There were few places to find solace among the big miners this week, as the heat came out of industrial commodities.

A bright spot was lithium plays who sailed through tempestuous weather but ended on a high on Friday in a week which started with positive news.

News Mineral Resources (ASX:MIN) and Albemarle plan to bring the giant Wodgina mine in a staged ramp up from next year did not dent confidence.

That came before Pilbara Minerals’ (ASX:PLS) twin announcements that it was set to head into a formal downstream JV in Korea with POSCO and its online Battery Material Exchange platform sold the most expensive cargo of lithium ever.

Core Lithium (ASX:CXO) also began construction of its Finniss Lithium Project in the Northern Territory this week, expected to come online late next year.

On the other hand Vulcan Energy’s (ASX:VUL) losses accelerated this afternoon to a 16.54% loss, wiping around $300 million off the value of the $1.5 billion-capped lithium developer.

It returned to trade today after entering a trading halt on Wednesday on the back of the release of a short seller’s report that was critical of the company and its public disclosures.

Vulcan released a statement yesterday afternoon categorically denying short seller J Capital and report author Tim Murray’s claims.

OZ Minerals (ASX:OZL) and Lynas (ASX:LYC) were among the non-lithium stocks to prosper today.


Selected big lithium stocks share prices today:



Base metals normalise after power scare

Power rationing in China has resulted in the temporary suspension of a number of metal smelters across the country, crunching supplies of everything from copper to zinc to aluminium and even magnesium.
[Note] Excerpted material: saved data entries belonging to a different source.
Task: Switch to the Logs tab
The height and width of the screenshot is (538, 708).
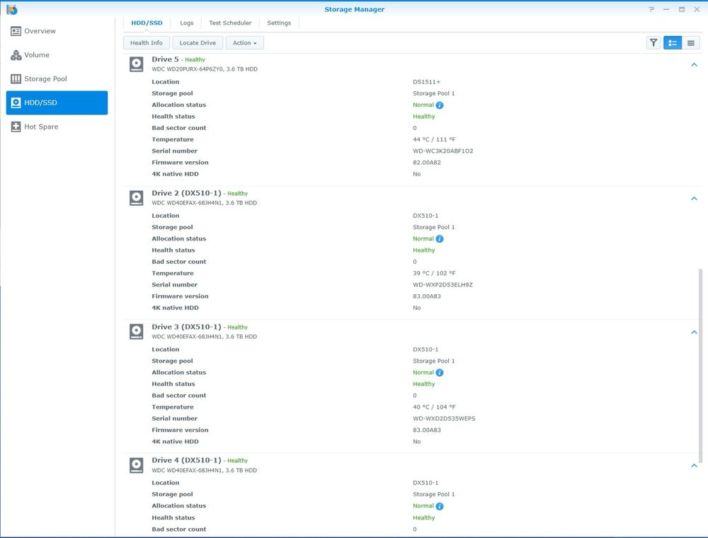Action: point(186,23)
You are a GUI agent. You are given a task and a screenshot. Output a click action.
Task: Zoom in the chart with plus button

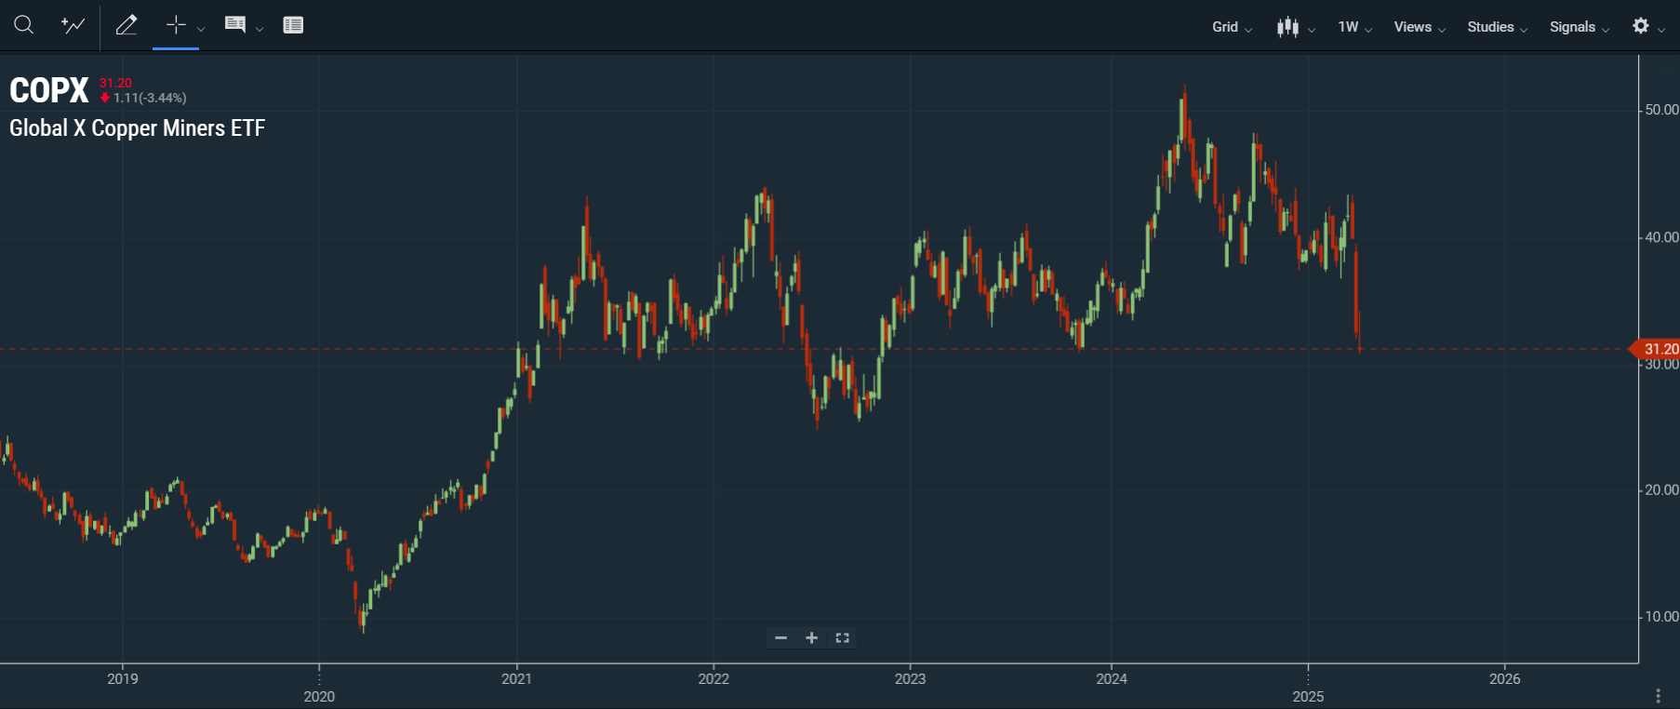pyautogui.click(x=812, y=637)
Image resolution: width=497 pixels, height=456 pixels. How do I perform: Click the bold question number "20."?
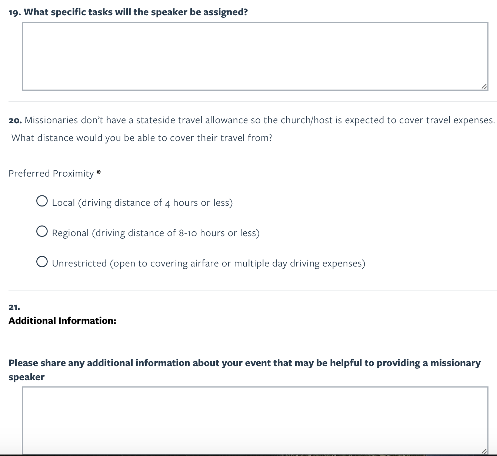15,121
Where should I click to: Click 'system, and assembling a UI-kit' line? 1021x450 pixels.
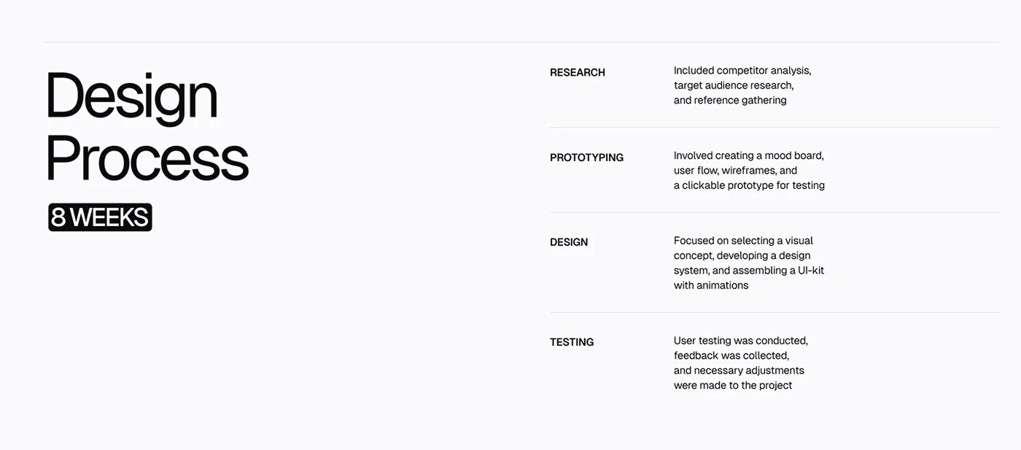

Copper hit all time highs last week and nickel touched levels not seen in 7 years, but metals receded this week as China appeared to get a handle on its energy shortages.

“Despite a flurry of media reports in September hinting at widespread disruption, the data suggest that China’s recent power shortages have not been too severe,” Capital Economics senior China economist Julian Evans-Pritchard said in a note.

“Electricity output actually rose 0.6% in seasonally-adjusted m/m terms last month, the fastest pace this year.”

“But even with this ramp up in electricity generation, power plants were clearly struggling to keep up with rising demand amid dwindling thermal coal inventories, forcing them to ration power to some users.”

However, Evans-Pritchard noted that stockpiles of coal at power plants have started to rise again, along with inventories at Chinese ports.

And in a sign that power rationing is probably easing, domestic output prices in the parts of industry hardest hit by the shortages, such as cement and chemicals, appear to be levelling off.”

“While this may partly reflect a ramp up in coal production and imports, a slowdown in final demand for industrial goods, especially from the construction sector, is probably helping too.”

Benchmark 62% iron ore fines slid US$7.21 to US$112.65/t yesterday according to Fastmarkets MB after stricter emissions controls were issued for Tangshan, a key steel making city in China.

The ASX materials index was down 0.99% today on a downbeat day that left every sector in the red and off 2.19% for the week.